AIM: Rewrite the lines of the records as a JSON list of strings, one string per line, with blank lines left out. Begin at the line that contains "Task: Click the PeaZip green icon" and stop after the line that contains "Action: [x=177, y=202]".

INPUT FOR THIS TASK:
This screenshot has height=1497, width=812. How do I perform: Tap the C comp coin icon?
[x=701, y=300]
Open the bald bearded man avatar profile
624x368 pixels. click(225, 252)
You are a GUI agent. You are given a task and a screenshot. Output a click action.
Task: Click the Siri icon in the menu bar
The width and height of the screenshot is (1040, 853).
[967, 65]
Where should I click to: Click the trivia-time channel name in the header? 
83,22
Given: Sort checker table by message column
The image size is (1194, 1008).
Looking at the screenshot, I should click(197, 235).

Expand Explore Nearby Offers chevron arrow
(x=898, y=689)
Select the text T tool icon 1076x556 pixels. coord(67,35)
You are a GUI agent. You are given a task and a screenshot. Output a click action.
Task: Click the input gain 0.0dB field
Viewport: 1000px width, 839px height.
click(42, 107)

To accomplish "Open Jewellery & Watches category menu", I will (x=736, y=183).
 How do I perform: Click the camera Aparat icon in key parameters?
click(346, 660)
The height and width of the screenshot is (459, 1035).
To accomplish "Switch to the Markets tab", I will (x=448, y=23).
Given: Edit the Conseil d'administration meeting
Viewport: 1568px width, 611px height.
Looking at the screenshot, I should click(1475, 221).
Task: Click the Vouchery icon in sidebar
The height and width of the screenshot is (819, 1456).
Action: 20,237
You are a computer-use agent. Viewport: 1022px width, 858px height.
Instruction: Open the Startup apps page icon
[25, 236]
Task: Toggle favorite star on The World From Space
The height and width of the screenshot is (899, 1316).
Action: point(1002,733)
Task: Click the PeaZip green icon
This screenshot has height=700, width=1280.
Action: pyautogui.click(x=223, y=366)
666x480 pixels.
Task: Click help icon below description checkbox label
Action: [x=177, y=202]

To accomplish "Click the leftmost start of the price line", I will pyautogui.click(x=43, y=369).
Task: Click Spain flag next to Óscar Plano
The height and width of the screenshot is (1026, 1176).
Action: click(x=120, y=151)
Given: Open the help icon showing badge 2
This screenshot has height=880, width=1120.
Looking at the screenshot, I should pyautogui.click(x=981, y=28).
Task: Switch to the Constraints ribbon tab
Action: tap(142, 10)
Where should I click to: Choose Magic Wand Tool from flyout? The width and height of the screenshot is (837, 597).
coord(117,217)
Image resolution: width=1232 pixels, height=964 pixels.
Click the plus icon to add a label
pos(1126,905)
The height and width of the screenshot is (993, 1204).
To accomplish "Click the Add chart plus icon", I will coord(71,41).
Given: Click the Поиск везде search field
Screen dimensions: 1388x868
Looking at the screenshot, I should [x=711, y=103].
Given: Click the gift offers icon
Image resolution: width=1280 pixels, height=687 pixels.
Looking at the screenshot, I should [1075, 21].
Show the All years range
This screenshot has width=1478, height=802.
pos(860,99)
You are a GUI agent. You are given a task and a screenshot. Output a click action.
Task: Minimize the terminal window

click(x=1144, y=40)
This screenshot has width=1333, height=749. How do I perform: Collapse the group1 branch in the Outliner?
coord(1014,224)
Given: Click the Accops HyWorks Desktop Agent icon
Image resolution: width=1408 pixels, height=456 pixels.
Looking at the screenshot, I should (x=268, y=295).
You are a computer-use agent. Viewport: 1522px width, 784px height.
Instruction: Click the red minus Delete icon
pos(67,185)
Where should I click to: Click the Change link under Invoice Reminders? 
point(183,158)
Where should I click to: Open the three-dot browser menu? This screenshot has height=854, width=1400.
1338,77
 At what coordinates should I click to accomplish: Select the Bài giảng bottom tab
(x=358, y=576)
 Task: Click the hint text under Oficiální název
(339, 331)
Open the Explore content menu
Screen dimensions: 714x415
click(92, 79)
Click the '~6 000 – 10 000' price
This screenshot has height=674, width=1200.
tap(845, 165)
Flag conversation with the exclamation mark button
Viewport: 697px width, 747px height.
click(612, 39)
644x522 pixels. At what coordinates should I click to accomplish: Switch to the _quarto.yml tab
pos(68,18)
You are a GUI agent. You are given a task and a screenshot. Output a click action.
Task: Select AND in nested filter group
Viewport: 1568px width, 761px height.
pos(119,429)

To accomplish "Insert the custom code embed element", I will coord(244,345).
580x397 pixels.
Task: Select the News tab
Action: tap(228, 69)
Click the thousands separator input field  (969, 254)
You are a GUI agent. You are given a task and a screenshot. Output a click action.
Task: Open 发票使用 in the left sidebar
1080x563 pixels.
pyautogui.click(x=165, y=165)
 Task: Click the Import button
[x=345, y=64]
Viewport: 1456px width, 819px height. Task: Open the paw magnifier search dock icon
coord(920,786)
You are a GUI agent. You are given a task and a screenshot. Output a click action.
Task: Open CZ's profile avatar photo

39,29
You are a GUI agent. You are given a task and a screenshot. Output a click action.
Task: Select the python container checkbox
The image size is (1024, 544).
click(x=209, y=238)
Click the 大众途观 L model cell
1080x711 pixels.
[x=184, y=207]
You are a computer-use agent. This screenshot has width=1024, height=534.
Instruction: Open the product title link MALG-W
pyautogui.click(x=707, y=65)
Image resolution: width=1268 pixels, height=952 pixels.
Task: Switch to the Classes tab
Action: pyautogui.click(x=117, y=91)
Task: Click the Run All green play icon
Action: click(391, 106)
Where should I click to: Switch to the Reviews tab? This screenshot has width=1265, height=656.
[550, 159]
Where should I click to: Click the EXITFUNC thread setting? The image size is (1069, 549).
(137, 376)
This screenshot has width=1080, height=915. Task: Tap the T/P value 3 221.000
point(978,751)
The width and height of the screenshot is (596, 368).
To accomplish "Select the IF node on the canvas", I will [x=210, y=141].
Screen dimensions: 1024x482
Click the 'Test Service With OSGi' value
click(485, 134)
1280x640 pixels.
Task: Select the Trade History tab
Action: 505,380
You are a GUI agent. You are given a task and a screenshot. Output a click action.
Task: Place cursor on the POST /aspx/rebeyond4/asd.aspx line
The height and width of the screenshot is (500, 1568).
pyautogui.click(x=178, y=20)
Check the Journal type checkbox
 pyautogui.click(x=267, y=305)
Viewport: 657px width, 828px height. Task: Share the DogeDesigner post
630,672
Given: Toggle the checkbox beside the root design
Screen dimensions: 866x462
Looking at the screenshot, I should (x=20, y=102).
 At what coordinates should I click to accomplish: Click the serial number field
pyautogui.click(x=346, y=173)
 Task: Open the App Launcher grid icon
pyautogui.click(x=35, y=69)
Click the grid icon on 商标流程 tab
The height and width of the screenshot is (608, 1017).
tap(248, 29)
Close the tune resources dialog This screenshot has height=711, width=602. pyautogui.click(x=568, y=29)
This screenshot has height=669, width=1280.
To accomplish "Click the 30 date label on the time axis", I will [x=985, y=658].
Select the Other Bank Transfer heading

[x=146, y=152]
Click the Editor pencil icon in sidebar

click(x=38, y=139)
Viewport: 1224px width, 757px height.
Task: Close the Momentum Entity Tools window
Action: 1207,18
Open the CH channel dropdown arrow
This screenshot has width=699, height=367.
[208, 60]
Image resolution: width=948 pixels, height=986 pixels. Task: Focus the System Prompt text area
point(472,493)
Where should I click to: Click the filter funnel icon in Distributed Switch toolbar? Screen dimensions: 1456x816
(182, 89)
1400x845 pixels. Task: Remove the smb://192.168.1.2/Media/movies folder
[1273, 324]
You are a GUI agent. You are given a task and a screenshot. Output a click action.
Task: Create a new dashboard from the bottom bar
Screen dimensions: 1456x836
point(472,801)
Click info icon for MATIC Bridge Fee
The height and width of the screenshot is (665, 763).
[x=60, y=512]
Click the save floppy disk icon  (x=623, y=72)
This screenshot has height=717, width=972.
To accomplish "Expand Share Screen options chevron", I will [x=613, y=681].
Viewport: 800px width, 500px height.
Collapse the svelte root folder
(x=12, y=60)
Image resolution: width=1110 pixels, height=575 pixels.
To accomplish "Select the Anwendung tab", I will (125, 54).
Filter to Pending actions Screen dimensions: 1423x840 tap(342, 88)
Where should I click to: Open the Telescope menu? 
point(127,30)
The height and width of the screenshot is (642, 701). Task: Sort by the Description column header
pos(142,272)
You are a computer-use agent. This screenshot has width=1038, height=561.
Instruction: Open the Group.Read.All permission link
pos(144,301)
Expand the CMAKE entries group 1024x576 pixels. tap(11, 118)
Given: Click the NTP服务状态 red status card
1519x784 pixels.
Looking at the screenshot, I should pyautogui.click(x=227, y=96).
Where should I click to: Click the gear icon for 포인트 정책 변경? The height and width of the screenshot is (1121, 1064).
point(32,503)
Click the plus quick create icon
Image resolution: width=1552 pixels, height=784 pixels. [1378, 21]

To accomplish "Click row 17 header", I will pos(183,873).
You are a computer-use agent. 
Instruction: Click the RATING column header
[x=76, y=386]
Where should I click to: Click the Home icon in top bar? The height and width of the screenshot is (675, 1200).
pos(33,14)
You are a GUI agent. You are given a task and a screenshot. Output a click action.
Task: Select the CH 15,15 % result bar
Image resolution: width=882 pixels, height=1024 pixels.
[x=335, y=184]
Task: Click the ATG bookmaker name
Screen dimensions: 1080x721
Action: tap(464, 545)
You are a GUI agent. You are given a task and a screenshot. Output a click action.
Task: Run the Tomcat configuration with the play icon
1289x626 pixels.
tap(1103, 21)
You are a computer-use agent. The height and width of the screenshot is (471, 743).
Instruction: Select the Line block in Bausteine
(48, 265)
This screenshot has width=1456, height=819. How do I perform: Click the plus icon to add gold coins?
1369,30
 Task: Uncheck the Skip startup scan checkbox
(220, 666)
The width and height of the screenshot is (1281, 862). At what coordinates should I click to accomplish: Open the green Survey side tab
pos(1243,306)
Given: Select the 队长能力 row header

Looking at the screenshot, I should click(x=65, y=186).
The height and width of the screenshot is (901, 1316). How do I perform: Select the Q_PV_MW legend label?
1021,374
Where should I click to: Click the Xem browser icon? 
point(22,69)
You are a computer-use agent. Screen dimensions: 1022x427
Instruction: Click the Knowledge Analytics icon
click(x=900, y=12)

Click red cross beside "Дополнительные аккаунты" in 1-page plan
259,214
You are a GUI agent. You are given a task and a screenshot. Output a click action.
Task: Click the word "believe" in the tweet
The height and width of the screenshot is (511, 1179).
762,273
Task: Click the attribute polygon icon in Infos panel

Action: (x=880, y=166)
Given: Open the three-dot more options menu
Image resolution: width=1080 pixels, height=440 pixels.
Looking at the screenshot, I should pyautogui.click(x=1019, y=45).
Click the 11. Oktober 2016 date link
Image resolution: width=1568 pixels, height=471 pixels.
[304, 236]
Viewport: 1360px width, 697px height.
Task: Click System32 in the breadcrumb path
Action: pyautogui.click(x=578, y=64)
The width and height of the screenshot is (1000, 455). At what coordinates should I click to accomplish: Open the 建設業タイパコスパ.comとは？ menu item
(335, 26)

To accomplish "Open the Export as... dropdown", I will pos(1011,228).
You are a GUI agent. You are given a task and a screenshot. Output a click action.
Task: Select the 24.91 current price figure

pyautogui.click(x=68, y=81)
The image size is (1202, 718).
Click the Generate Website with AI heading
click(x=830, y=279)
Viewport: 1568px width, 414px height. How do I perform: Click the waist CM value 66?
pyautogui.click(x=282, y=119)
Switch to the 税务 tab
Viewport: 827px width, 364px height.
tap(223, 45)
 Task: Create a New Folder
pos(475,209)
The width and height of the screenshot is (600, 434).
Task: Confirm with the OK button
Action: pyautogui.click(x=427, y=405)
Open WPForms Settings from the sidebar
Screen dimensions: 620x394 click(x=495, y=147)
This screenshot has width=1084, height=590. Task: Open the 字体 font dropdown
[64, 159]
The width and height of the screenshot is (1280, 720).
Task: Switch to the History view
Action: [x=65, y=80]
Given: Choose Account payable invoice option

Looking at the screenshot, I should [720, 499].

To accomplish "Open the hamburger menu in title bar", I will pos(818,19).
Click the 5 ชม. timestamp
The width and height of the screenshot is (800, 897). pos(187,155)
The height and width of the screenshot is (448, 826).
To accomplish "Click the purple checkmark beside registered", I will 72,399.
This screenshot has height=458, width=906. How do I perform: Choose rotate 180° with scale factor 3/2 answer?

OUTPUT OF THE TASK:
[
  "Task: Click the PeaZip green icon",
  "This screenshot has height=700, width=1280.",
  "Action: pyautogui.click(x=223, y=366)",
  "666x480 pixels.",
  "Task: Click help icon below description checkbox label",
  "Action: [x=177, y=202]"
]